Your objective:
Report every line of the data where the string "chevron" appears.

Source records:

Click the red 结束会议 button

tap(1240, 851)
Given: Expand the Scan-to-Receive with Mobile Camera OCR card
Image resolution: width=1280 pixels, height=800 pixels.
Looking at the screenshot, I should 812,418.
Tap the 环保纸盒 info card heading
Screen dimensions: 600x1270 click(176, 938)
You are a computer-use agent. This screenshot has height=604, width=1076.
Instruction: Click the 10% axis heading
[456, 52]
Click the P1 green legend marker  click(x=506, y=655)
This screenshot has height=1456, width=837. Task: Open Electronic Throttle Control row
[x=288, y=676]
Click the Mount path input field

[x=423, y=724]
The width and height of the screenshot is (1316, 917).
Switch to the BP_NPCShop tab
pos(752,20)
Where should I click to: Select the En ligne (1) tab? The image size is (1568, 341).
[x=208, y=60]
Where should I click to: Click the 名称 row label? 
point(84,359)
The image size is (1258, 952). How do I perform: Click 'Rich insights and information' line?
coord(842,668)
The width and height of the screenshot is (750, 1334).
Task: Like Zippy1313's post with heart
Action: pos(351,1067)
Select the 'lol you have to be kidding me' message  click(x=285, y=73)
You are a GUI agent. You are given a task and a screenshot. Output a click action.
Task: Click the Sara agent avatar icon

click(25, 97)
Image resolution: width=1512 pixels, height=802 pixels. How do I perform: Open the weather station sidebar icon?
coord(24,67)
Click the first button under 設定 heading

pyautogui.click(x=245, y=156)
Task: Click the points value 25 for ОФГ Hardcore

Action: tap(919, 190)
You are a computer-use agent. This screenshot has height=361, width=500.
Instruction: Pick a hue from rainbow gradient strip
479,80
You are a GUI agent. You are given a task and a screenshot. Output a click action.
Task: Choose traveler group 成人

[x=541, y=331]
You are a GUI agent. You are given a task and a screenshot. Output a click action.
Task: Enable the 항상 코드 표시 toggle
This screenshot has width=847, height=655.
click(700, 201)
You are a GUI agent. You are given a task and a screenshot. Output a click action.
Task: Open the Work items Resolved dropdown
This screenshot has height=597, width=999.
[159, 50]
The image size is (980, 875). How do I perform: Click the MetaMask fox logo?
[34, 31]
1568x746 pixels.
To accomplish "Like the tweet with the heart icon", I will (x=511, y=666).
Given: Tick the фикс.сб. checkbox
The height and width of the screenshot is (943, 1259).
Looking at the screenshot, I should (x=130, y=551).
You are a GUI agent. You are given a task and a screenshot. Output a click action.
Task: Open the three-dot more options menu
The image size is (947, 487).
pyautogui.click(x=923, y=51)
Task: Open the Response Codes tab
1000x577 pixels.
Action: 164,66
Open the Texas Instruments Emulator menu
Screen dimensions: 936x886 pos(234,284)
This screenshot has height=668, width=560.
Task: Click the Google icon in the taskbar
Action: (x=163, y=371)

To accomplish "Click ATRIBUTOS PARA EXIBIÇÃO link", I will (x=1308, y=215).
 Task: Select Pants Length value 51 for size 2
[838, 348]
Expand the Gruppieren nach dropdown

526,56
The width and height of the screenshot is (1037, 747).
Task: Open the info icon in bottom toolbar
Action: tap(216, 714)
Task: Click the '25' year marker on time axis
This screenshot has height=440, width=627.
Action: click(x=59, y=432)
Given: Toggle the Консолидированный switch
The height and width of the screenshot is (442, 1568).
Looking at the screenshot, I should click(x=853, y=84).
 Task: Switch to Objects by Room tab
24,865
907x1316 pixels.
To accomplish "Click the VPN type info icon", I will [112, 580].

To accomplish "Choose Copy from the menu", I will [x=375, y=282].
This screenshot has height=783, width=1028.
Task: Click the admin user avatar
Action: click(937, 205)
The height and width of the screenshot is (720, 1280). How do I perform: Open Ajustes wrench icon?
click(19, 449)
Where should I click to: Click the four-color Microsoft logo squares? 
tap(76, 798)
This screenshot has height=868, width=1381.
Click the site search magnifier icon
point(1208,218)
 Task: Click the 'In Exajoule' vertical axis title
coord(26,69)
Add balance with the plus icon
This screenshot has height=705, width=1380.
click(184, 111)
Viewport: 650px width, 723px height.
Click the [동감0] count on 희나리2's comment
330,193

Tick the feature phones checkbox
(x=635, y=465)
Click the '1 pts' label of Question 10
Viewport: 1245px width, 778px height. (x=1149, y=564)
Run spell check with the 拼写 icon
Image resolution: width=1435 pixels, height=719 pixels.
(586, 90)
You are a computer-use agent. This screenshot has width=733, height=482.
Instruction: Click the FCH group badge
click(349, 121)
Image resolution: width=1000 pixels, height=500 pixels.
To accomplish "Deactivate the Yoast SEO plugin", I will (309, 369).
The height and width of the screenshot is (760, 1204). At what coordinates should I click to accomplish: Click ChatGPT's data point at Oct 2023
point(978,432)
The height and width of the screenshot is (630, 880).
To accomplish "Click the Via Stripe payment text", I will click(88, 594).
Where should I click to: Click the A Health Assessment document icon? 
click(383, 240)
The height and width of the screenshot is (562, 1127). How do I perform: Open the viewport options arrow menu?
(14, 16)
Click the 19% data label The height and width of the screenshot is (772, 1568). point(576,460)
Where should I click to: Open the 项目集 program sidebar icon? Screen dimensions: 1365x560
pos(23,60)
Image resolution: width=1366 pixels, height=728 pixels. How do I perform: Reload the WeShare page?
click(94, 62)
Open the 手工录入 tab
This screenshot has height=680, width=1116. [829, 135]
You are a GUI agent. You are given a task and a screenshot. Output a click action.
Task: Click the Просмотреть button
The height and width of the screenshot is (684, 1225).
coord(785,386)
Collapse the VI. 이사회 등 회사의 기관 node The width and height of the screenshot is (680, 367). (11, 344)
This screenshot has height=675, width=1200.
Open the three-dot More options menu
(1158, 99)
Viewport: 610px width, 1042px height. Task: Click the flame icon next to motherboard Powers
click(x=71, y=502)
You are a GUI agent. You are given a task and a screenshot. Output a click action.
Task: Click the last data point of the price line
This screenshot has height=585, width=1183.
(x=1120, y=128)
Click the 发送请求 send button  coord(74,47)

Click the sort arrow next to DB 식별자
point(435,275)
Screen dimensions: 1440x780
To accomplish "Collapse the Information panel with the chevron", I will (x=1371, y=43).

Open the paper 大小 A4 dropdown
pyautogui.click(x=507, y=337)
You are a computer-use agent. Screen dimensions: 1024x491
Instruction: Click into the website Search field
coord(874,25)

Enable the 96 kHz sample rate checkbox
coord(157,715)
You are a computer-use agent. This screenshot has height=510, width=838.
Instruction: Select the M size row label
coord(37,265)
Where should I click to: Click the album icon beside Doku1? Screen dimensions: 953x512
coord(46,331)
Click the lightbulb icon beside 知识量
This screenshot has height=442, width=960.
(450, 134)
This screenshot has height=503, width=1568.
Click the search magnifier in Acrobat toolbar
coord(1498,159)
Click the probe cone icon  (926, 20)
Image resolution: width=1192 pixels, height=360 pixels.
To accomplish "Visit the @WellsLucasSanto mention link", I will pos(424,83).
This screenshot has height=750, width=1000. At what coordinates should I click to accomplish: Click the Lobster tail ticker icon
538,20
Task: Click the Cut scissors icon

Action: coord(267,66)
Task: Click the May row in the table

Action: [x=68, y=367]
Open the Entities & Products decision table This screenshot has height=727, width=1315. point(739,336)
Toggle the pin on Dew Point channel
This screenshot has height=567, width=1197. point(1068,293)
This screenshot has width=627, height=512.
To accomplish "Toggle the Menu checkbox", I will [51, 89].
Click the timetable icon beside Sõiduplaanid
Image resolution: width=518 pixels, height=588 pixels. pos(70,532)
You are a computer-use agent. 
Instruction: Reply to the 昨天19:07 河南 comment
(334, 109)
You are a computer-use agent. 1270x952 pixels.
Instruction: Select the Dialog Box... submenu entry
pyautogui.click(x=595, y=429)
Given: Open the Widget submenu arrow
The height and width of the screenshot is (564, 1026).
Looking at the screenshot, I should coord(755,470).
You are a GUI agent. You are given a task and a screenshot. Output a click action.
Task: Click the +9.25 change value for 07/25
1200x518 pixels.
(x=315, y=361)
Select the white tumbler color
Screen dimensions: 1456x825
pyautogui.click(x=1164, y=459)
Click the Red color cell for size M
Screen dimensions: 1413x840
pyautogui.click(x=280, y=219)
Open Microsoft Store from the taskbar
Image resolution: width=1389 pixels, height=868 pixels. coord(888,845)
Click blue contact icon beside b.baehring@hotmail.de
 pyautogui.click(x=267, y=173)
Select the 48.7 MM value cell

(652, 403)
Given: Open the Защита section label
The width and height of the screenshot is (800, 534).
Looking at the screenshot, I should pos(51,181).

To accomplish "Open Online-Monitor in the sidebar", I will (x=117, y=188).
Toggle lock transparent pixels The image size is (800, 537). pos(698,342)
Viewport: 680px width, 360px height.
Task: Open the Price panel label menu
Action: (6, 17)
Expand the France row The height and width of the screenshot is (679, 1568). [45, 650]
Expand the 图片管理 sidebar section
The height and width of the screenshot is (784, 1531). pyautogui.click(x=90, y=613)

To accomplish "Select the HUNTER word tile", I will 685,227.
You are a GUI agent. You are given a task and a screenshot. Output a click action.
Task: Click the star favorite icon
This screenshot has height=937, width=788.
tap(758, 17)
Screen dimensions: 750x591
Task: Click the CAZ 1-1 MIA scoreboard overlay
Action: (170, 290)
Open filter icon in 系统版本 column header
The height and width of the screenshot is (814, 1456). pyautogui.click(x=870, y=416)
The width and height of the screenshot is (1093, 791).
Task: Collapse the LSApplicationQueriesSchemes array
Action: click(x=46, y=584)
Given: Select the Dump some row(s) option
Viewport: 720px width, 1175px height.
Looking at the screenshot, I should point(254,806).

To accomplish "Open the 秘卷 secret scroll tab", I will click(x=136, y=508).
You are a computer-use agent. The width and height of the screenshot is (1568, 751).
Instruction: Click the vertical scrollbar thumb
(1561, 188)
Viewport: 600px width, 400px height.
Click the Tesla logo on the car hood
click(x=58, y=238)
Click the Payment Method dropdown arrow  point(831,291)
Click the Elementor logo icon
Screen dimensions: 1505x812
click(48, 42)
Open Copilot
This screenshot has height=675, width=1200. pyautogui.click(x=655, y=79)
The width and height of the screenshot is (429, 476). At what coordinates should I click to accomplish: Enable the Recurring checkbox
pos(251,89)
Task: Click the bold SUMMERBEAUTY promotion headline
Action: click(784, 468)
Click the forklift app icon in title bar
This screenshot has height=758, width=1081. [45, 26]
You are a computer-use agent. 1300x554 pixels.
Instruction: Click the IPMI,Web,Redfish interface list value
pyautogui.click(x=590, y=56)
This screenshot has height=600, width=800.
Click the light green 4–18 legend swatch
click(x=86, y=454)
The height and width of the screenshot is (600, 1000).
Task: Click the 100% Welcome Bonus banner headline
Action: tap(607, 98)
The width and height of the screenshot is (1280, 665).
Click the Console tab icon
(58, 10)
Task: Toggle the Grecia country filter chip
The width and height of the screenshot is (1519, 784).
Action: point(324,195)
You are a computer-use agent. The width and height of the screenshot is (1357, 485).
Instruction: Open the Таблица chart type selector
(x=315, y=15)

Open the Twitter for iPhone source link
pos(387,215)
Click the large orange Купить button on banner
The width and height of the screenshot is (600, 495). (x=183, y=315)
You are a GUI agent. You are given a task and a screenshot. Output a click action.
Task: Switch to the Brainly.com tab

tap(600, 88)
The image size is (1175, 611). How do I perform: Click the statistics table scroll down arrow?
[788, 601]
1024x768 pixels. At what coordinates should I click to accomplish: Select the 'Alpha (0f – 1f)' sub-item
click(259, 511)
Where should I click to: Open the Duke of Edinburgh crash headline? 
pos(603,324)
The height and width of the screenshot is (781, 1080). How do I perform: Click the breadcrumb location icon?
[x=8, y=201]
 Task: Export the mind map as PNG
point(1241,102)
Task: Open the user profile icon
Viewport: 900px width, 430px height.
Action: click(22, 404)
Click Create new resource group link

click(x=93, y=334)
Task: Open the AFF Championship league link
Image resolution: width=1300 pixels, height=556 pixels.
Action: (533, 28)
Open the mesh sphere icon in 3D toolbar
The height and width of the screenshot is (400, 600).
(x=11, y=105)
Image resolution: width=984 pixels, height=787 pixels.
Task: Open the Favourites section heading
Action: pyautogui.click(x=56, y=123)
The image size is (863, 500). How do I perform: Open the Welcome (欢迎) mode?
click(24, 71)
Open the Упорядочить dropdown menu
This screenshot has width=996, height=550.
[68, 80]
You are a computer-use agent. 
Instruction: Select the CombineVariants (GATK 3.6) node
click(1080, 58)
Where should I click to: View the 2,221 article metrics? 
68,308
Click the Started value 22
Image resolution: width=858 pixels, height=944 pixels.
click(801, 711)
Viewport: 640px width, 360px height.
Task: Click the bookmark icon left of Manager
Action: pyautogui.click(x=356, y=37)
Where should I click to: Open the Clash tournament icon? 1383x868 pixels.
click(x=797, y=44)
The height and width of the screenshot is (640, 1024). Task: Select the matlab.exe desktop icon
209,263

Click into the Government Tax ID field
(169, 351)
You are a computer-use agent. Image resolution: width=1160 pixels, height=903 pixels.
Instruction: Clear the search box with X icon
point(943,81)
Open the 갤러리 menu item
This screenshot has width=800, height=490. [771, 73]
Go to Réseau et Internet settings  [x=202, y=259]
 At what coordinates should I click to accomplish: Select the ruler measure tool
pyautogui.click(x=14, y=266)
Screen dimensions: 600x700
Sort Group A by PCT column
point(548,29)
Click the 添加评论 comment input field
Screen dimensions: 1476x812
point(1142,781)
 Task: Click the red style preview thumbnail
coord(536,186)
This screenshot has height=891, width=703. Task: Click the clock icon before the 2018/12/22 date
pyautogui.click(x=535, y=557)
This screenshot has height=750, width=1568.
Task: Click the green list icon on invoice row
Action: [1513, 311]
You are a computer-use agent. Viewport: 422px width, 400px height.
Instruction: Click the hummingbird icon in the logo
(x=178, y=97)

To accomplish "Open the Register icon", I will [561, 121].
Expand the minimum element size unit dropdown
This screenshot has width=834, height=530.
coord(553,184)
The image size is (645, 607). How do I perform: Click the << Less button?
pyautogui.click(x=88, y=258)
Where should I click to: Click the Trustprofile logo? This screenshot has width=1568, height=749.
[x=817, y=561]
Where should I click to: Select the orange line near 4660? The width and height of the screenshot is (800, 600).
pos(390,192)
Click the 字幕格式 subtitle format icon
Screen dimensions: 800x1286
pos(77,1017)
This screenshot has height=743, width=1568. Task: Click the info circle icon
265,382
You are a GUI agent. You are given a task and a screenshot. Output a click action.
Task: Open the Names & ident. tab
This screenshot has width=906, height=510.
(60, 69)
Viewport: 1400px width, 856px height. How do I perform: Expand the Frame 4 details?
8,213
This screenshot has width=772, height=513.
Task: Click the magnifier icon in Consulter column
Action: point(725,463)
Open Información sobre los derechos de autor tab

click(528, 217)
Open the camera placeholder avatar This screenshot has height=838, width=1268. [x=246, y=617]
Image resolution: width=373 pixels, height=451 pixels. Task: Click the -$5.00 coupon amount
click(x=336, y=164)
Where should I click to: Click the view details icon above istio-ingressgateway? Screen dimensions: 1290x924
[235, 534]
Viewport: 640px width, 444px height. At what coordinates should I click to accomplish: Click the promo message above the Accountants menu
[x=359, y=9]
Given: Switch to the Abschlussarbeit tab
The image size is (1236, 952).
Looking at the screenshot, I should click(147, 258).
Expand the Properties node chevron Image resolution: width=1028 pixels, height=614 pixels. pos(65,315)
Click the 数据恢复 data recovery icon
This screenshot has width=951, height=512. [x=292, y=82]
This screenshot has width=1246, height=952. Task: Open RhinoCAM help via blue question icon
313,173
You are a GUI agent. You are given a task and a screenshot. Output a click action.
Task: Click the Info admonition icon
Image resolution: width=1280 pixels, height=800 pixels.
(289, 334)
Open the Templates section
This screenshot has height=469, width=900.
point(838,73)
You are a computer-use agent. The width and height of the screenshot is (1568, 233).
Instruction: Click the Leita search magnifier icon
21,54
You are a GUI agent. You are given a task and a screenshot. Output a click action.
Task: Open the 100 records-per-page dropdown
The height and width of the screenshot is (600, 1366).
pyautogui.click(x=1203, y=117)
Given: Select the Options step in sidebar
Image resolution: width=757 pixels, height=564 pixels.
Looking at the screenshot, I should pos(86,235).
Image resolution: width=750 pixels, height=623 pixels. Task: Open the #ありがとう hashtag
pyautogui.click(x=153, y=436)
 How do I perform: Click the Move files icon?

Result of this exercise:
To accomplish "Collapse the Information panel with the chevron", I will (x=1371, y=43).
Expand the Properties node chevron Image resolution: width=1028 pixels, height=614 pixels. pos(65,315)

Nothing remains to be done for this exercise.